■ **Dataset records**:
--*--

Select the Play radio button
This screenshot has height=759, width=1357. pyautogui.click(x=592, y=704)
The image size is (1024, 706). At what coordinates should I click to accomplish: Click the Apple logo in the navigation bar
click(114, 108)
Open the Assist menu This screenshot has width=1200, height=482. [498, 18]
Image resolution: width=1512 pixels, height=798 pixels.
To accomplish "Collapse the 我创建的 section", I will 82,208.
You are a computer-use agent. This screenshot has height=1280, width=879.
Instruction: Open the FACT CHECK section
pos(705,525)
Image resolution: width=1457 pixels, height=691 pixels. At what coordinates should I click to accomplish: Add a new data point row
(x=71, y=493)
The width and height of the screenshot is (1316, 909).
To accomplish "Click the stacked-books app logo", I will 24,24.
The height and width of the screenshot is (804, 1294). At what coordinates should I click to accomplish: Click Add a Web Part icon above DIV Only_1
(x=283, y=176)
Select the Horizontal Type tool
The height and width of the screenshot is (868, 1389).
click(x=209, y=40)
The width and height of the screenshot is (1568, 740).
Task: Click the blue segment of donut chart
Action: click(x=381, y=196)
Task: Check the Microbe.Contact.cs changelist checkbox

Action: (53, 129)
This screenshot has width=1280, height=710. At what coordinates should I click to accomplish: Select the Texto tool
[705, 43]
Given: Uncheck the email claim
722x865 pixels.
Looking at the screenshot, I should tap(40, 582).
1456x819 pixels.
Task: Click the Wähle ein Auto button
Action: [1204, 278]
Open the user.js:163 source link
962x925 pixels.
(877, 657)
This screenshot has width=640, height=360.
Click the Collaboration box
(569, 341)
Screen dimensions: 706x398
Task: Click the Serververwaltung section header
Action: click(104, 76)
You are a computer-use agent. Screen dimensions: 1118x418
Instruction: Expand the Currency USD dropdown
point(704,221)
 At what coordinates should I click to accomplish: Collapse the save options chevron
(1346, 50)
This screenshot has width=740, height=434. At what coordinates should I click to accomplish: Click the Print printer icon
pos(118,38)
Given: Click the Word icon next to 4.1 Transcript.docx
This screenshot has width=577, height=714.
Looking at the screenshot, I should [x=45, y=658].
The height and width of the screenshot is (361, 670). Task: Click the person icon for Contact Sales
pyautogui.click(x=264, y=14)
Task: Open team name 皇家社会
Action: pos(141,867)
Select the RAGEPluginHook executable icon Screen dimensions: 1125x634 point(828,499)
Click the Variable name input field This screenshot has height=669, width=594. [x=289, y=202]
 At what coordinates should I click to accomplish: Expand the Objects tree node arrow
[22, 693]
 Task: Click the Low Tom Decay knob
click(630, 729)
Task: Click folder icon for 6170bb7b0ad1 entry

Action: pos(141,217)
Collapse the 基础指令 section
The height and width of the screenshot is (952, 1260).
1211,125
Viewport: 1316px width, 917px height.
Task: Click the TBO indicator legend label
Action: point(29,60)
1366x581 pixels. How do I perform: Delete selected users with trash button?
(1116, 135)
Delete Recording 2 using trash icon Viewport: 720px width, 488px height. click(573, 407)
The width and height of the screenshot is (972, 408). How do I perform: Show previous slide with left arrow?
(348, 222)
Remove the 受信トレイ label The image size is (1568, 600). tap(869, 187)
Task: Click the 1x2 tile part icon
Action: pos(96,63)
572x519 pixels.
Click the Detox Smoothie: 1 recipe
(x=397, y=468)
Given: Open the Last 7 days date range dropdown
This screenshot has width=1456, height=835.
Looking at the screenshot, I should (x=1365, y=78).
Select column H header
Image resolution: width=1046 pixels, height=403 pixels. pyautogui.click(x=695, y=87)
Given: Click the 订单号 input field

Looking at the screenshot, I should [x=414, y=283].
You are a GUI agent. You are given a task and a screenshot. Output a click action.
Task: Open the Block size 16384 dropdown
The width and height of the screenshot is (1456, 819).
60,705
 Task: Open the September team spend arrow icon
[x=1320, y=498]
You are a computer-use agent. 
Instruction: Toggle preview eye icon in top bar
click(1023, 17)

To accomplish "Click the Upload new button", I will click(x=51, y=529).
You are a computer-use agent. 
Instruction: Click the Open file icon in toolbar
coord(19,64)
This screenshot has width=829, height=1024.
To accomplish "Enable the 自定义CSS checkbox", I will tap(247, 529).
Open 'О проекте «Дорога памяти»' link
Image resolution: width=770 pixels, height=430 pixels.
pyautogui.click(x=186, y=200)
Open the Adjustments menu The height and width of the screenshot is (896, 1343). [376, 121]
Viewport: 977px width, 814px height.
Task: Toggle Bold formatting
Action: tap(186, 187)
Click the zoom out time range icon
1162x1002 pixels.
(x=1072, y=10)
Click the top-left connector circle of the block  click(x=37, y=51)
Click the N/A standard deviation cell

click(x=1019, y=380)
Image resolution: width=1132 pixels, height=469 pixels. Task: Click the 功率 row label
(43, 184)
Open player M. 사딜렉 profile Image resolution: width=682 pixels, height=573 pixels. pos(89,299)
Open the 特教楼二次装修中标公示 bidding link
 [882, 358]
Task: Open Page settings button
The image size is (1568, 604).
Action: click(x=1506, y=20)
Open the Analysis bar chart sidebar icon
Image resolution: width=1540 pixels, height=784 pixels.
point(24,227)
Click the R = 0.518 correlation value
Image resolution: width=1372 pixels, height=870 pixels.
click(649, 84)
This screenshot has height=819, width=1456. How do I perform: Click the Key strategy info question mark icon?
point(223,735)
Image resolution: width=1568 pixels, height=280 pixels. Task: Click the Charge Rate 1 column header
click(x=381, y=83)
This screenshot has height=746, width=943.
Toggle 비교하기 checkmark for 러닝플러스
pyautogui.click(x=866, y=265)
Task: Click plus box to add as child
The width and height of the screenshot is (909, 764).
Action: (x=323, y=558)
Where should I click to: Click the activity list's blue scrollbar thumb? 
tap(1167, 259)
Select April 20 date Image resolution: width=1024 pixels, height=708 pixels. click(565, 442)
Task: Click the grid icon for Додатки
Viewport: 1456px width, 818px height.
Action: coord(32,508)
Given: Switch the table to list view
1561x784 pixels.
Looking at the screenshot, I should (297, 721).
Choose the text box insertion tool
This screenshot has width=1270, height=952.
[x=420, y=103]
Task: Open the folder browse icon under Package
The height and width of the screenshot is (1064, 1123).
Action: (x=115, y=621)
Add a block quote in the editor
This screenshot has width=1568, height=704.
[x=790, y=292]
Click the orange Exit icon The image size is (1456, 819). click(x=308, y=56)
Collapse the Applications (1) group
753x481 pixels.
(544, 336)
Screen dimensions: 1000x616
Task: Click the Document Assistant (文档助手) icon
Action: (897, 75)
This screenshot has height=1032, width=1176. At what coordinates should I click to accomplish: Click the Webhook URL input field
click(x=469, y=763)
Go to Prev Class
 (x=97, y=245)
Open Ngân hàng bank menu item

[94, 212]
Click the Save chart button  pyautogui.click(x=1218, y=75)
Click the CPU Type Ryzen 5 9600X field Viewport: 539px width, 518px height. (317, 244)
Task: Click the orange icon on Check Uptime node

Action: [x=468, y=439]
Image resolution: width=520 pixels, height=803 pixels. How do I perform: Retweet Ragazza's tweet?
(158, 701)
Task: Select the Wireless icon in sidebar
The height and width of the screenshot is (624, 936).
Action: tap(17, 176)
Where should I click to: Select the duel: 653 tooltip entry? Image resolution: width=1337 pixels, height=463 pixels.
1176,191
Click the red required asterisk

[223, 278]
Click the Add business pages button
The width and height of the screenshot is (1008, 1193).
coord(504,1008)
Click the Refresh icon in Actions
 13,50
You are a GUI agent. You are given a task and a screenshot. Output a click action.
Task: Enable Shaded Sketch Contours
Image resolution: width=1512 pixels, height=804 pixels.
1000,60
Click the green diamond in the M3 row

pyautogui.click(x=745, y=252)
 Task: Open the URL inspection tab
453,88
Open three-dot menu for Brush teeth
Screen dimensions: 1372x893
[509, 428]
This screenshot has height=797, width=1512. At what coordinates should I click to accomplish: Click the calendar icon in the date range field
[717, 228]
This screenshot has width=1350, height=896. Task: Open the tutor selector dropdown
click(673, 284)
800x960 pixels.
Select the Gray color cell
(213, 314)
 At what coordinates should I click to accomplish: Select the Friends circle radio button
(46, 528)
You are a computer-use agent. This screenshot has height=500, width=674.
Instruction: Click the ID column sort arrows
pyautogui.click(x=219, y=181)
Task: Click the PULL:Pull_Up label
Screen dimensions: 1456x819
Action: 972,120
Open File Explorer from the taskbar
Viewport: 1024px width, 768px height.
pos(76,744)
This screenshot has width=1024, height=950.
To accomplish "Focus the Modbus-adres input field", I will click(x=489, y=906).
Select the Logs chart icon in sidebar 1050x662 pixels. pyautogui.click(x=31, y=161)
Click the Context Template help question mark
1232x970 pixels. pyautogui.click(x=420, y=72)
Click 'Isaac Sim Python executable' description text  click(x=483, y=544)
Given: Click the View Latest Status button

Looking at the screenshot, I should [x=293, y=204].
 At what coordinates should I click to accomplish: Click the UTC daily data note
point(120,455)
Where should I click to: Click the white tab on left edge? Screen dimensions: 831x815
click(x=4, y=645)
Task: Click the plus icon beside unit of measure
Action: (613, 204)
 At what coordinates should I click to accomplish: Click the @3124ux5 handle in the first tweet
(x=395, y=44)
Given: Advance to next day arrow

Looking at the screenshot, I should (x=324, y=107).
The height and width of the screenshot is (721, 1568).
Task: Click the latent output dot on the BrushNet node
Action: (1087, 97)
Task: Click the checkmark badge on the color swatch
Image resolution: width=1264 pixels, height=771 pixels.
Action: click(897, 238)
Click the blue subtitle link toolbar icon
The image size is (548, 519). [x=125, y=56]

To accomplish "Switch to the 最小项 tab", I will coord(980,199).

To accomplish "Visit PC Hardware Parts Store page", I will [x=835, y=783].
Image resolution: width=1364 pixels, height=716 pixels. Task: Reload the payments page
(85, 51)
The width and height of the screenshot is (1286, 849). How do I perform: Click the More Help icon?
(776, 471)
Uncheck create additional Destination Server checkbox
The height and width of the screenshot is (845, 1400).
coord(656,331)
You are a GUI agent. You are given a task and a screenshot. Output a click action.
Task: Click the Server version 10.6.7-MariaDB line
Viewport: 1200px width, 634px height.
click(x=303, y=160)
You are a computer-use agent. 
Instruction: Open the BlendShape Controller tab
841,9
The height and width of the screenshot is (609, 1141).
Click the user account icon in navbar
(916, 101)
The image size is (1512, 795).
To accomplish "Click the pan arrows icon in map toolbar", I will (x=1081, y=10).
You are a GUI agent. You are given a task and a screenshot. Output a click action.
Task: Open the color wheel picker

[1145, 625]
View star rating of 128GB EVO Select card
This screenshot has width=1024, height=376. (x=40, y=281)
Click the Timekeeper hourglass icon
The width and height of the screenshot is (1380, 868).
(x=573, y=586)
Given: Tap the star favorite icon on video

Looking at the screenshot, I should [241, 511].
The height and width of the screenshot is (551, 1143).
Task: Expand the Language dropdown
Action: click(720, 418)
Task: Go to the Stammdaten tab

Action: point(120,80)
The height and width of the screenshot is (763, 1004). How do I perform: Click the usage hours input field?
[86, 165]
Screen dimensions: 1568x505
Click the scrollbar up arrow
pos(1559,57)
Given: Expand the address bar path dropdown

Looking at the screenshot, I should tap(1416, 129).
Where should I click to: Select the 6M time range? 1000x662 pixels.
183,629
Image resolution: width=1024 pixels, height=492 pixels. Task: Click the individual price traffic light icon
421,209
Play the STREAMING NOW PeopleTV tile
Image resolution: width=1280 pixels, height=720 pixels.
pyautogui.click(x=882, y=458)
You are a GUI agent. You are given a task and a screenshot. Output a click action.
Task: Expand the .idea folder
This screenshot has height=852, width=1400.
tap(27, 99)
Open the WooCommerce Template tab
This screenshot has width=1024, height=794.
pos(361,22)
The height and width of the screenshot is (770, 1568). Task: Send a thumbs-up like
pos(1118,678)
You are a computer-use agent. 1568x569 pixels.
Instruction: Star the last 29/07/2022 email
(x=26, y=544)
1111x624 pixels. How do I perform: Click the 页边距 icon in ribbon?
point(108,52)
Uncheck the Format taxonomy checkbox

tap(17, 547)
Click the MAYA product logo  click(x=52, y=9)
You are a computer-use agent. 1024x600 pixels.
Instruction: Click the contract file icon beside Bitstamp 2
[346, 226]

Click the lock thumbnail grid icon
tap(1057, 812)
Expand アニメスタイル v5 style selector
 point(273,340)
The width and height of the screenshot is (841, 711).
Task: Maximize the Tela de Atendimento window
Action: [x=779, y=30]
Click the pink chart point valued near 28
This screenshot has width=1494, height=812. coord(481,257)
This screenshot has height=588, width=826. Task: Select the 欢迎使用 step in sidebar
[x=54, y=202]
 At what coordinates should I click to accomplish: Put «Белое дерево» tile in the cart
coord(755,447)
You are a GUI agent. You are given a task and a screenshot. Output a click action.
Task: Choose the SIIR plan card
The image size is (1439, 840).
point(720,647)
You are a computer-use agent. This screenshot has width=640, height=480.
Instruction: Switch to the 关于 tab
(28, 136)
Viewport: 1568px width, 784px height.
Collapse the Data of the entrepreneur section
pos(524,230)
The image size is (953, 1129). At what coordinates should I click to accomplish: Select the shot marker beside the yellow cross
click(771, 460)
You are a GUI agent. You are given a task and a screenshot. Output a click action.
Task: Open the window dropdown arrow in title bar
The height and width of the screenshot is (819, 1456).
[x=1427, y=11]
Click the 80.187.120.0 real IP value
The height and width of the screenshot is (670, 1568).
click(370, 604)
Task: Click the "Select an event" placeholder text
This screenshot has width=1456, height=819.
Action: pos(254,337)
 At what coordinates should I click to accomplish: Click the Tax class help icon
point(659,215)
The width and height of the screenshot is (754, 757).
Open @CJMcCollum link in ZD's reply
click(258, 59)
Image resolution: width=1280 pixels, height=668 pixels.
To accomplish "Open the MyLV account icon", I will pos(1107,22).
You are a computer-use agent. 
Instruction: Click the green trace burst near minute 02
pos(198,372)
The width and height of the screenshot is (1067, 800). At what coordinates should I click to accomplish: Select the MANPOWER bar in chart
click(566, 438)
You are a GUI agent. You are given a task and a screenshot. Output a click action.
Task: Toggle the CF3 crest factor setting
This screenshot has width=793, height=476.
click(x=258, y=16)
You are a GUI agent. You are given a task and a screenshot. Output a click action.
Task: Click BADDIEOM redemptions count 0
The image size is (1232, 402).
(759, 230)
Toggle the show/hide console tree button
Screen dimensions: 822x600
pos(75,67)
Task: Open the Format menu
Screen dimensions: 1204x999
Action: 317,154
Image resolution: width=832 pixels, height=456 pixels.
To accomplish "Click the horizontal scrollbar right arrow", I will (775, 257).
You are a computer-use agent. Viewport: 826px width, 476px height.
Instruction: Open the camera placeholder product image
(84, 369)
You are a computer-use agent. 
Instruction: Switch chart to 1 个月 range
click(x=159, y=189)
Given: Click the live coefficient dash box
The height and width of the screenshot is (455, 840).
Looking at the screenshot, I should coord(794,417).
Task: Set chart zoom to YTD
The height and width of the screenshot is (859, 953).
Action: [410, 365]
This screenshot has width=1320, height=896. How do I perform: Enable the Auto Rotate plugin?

--*--

■ **Exercise requirements**:
Rewrite everything from the first line down to the line containing "Action: (53, 129)", replacing "accomplish" with "complete" and leaving the rest unchanged.

■ **Expected output**:
Select the Play radio button
This screenshot has height=759, width=1357. pyautogui.click(x=592, y=704)
The image size is (1024, 706). At what coordinates should I click to complete: Click the Apple logo in the navigation bar
click(114, 108)
Open the Assist menu This screenshot has width=1200, height=482. [498, 18]
Image resolution: width=1512 pixels, height=798 pixels.
To complete "Collapse the 我创建的 section", I will 82,208.
You are a computer-use agent. This screenshot has height=1280, width=879.
Instruction: Open the FACT CHECK section
pos(705,525)
Image resolution: width=1457 pixels, height=691 pixels. At what coordinates should I click to complete: Add a new data point row
(x=71, y=493)
The width and height of the screenshot is (1316, 909).
To complete "Click the stacked-books app logo", I will 24,24.
The height and width of the screenshot is (804, 1294). At what coordinates should I click to complete: Click Add a Web Part icon above DIV Only_1
(x=283, y=176)
Select the Horizontal Type tool
The height and width of the screenshot is (868, 1389).
click(x=209, y=40)
The width and height of the screenshot is (1568, 740).
Task: Click the blue segment of donut chart
Action: click(x=381, y=196)
Task: Check the Microbe.Contact.cs changelist checkbox

Action: (53, 129)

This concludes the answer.